17/04 - Carlos Coelho / Gazeta do Povo

Foto: Bigstock
Se o governo brasileiro fosse uma família, seria daquelas grandes, com muitos talheres à mesa e à beira de ganhar uma nova boca para alimentar. O texto que regulamenta o Uber, o PLC 28/2017, foi para o Senado, após ter sido aprovado na Câmara há alguns dias. Se passar, grosso modo, transforma o serviço de transporte de “privado” em “público”, exigindo placa vermelha e letreiro luminoso nos carros, autorização das prefeituras e uma série de novos tributos e papelada.

A despeito da discussão do certo ou errado neste caso, o episódio mostra uma característica bem peculiar do “Brasil paizão”: um gostinho especial em centralizar tudo na Economia.

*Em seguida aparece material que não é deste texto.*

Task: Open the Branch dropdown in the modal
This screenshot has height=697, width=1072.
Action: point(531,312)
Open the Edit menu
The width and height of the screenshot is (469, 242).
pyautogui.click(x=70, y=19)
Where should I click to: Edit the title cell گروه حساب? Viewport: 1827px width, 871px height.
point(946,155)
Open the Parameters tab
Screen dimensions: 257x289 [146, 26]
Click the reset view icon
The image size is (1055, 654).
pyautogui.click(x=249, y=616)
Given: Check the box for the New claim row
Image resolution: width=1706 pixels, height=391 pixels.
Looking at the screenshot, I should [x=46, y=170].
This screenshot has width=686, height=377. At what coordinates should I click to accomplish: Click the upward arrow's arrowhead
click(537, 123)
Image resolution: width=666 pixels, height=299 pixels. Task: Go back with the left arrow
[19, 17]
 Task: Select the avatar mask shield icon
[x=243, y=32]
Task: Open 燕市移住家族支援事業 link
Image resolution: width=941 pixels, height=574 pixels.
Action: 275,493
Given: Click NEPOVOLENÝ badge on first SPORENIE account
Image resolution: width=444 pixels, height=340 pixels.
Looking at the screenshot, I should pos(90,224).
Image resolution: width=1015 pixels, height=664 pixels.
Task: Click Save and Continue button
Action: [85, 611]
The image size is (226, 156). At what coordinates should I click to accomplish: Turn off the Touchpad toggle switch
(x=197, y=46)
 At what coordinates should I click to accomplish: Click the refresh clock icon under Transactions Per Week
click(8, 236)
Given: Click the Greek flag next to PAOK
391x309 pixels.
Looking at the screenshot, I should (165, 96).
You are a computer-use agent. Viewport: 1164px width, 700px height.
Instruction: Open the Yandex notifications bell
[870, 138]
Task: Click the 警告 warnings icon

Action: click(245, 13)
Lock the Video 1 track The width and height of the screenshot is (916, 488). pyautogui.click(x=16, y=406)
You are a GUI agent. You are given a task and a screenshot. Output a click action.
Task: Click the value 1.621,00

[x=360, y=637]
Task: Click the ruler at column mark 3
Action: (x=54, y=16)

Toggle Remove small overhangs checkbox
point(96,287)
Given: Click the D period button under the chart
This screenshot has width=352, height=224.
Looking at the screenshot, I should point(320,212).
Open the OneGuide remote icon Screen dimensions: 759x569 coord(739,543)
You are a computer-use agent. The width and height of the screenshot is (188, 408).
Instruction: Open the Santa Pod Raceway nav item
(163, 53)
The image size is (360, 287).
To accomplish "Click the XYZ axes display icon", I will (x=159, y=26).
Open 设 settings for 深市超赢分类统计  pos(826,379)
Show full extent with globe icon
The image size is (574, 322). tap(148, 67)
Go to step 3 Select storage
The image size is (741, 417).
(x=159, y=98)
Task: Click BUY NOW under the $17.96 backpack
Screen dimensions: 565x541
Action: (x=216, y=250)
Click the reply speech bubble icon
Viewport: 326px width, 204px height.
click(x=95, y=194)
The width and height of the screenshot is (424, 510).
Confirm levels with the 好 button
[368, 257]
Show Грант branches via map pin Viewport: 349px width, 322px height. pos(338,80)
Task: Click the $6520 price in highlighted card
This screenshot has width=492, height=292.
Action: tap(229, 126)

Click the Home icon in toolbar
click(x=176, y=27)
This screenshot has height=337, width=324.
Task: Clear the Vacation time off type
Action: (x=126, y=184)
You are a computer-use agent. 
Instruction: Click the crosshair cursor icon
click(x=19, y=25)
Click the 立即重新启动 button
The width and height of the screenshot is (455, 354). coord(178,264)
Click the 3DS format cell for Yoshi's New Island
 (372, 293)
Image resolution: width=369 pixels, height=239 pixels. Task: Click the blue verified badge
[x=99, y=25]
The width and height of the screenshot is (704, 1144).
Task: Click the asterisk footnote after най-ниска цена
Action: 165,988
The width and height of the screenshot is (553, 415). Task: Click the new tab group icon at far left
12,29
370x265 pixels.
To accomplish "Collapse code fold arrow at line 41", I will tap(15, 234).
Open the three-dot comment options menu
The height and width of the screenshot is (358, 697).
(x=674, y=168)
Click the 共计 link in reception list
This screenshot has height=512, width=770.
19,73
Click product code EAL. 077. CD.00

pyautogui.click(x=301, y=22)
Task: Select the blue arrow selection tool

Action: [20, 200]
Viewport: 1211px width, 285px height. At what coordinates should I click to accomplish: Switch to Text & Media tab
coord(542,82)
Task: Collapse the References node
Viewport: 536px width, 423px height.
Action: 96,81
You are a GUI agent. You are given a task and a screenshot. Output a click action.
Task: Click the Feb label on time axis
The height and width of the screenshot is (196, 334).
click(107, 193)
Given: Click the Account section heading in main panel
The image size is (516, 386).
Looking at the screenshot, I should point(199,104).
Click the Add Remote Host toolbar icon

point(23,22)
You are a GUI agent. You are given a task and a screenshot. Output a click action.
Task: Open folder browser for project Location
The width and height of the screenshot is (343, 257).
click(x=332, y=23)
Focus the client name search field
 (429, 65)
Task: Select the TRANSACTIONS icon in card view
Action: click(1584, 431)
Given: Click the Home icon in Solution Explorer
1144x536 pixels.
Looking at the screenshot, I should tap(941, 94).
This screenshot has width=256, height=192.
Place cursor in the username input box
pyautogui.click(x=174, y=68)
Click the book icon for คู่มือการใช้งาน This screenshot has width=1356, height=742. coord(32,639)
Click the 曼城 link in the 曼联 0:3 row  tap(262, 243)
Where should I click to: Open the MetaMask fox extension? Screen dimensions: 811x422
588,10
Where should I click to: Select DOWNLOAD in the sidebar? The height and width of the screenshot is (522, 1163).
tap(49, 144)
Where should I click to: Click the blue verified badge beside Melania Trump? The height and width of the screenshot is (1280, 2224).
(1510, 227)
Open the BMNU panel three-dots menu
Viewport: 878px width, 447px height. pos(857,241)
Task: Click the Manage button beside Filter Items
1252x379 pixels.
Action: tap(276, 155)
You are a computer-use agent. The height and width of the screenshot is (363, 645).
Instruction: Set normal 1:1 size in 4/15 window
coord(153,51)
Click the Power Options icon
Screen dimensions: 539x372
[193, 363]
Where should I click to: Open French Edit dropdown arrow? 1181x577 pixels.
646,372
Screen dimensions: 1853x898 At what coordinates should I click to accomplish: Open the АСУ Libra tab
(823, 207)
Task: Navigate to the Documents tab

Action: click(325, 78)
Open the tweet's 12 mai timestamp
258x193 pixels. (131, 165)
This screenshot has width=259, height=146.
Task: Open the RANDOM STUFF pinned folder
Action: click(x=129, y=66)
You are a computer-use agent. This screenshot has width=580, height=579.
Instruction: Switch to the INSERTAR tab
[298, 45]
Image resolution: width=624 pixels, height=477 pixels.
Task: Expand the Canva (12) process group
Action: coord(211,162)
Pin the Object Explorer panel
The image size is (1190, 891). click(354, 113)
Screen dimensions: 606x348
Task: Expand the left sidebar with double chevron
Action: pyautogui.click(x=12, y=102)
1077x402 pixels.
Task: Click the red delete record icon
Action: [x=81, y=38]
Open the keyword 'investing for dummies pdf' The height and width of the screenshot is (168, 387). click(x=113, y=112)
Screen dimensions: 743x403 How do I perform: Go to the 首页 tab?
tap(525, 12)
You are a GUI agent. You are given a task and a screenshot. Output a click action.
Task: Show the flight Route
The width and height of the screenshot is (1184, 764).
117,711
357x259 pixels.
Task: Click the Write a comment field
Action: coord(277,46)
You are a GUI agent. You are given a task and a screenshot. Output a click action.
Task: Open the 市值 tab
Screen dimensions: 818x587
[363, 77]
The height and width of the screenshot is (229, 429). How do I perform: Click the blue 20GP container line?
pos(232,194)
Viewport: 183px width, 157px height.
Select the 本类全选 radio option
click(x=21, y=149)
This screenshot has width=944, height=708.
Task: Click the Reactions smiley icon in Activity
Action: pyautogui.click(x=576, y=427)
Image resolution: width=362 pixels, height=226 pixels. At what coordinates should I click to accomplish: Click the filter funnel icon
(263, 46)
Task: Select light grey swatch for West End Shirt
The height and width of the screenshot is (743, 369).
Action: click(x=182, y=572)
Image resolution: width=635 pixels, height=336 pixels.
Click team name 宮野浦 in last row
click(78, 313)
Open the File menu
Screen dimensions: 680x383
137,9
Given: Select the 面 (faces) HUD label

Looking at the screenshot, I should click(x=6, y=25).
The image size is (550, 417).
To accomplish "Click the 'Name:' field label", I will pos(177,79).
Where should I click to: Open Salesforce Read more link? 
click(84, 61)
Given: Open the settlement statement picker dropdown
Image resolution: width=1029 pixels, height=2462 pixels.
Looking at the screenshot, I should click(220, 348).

Na teoria, é bonito. “Muita gente começa a usar empresas como formas de praticar crimes, por isso existem as regulamentações”, diz Edson Isfer, professor de Direito da Universidade Federal do Paraná. Mas, na prática, o excesso mais atrapalha do que ajuda. A enxurrada de normas, regras e processos no Brasil tem tornado a vida do empresário (e todos que dependem dele) uma das mais difíceis do mundo.